The reports make one point repeatedly: attacks are not becoming more sophisticated — they are becoming more predictable. The same familiar entry paths continue to be abused, and those paths lie not in the heart of OT systems, but around the operational perimeter.

1. Vulnerabilities originating from user accounts and endpoints

The 2025 reports consistently highlight that the first point of compromise is rarely the network itself, but rather user accounts and endpoints. The most frequently exploited areas include:

• Compromised accounts belonging to operators, suppliers, and maintenance staff
• Over-privileged remote access pathways
• Engineering workstations and HMI terminals with weak authentication
• Mobile devices moving between IT and OT environments with little or no verification
• Re-used or duplicated account structures across multiple systems

The reports emphasise that attacks are not succeeding because they are complex, but because unmanaged users, devices, and accounts continue to expand the attack surface.
In other words, the first fracture in OT security does not appear in the network core — it starts at the user and the endpoint.

2. The widening gap between regulatory progress and operational resilience

In 2025, regulatory pressure increased significantly — from the EU NIS2 Directive to updates in international standard IEC 62443, alongside enhanced national frameworks across multiple countries. Yet the reports agree on a shared assessment: while organisations have become far better at preparing documents and ticking compliance checklists, operational resilience on the ground has barely moved.

Key observations include:

• Policies and procedures have become more sophisticated, but the actual response capability of operational teams remains largely unchanged
• RBAC may be defined, yet its consistent application in the field is still lacking
• Incident response playbooks exist, but cross-team coordination remains weak
• Supply chain account and access management continues to be a critical gap, even in regulated environments
• Organisations may pass audits, yet still struggle during real incidents

The overall takeaway: regulatory compliance has improved, but operational resilience has not.

3. The absence of a reliable endpoint-trust model

A recurring theme across the reports is the lack of a robust mechanism to establish trust in endpoints across OT environments.
Common structural issues include:

• Legacy equipment that cannot support stronger authentication
• The continued use of shared or rotating accounts
• OT operations that must continue even during network outages
• Segmented networks that disrupt consistent authentication or log collection
• Engineering workstations becoming single points of failure

Reports frame these not as purely technical limitations, but as structural constraints of OT environments.
Without stable endpoint trust, no defensive layer can be relied upon to function consistently.

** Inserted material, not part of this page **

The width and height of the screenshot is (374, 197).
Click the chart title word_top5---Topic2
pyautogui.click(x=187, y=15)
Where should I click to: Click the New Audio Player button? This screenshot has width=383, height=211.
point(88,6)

4. Supply chain accounts and access remain the most urgent unresolved risk

Supply chain pathways were one of the most heavily scrutinised weaknesses in the 2025 reports. A significant proportion of initial access attempts originated from supplier accounts and devices.
Key patterns include:

• Stolen VPN credentials from contractors, vendors, and subcontractors
• External devices connecting to operational networks without proper validation
• Maintenance access with unnecessarily broad, or permanently open, permissions
• Fragmented account and access control due to multiple organisations being interconnected
• Complex interdependencies across service providers

Reports describe supply chain account and access management as the longest-standing unresolved issue — and the most clearly exposed structural risk of 2025.

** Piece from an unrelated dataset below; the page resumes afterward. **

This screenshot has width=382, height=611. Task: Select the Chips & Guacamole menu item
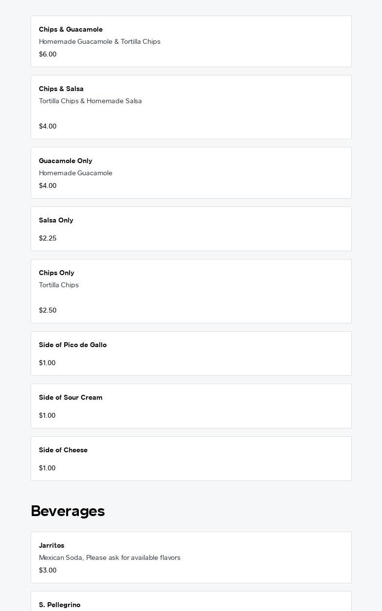(191, 41)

5. A security architecture that still does not place users, accounts, and devices at its centre

Many reports point out that OT security architectures still fail to place users, accounts, and devices at the centre of their design. While policies emphasise their importance, real-world implementation often treats them as add-on controls.

The reports highlight recurring issues such as:

• Principles based on real users and valid accounts being documented, yet inconsistently applied
• Authentication methods built around constant network connectivity — an unrealistic expectation in OT environments
• MFA policies riddled with operational exceptions, undermining overall consistency
• Device and endpoint identity management remaining fragmented across the organisation
• Authentication and access logs dispersed across multiple systems, making unified visibility difficult

The conclusion is clear: unless users, accounts, and devices take a central role in the architecture, structural weaknesses will continue to resurface.

What the reports ultimately tell us

If the incidents of 2025 showed how far attackers reached, the global reports explain why they could do so with such ease.

The recurring message is straightforward: the core weaknesses in OT security lie not in technology, but in operational structures and the way users, devices, and accounts are governed.

And the final conclusion can be summarised in one line:

“The inside of OT may be carefully protected — but the doors leading into it still open far too easily.”